▶ **TEXTAUSZUG**:
Fahrer wollen Wolff nicht ärgernDen Mercedes-Gegnern bleibt nur die "Hoffnung aufs Zerfleischen"

Mercedes ist in der Formel 1 derart überlegen, dass sich die Silberpfeile nur selbst "zerfleischen" können. Laut WM-Leader Kimi Antonelli kann sich die Konkurrenz diese Hoffnung aber abschminken.
Helmut Marko ist nicht mehr im Dienst. Nach 20 Jahren an der Spitze des Formel-1-Teams Red Bull Racing verfolgt der 83-jährige Österreicher die Formel 1 seit dieser Saison nur noch als Privatier. Natürlich aber hält er nach all den Jahren weiter zu seinem F1-Ziehsohn Max Verstappen und dem Team, das sein 2021 verstorbener Freund Dietrich Mateschitz einst gründete. Der Grazer ist, wenn man so will, ein emeritierter Red-Bull-Häuptling.
Und doch spricht Marko in gewisser Weise für die gesamte Formel 1 (minus Mercedes), wenn er die wohl einzige Chance der silbernen Konkurrenz, ihre "einzige Hoffnung" artikuliert: Dass sich die Dominatoren mit dem Stern, Youngster Kimi Antonelli und George Russell, in ihrem Kampf um die Fahrer-Krone "zerfleischen". Andernfalls, so Marko im Interview mit "oe24.at" nüchtern, "ist Mercedes weg".

▶ **INHALT DES MATERIALS**:
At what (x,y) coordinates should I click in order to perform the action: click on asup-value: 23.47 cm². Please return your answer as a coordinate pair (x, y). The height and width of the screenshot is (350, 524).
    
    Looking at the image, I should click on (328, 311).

▶ **AUFGABENSTELLUNG**:
Beantworte bitte diese Fragen zum Textauszug über Mercedes in der Formel 1:
1. Wer ist laut dem Textauszug WM-Leader?
2. Wie viele Jahre stand Helmut Marko an der Spitze von Red Bull Racing?
3. Welchem Medium gab Marko das Interview?

▶ **LÖSUNG**:
1. Kimi Antonelli
2. 20 Jahre
3. „oe24.at“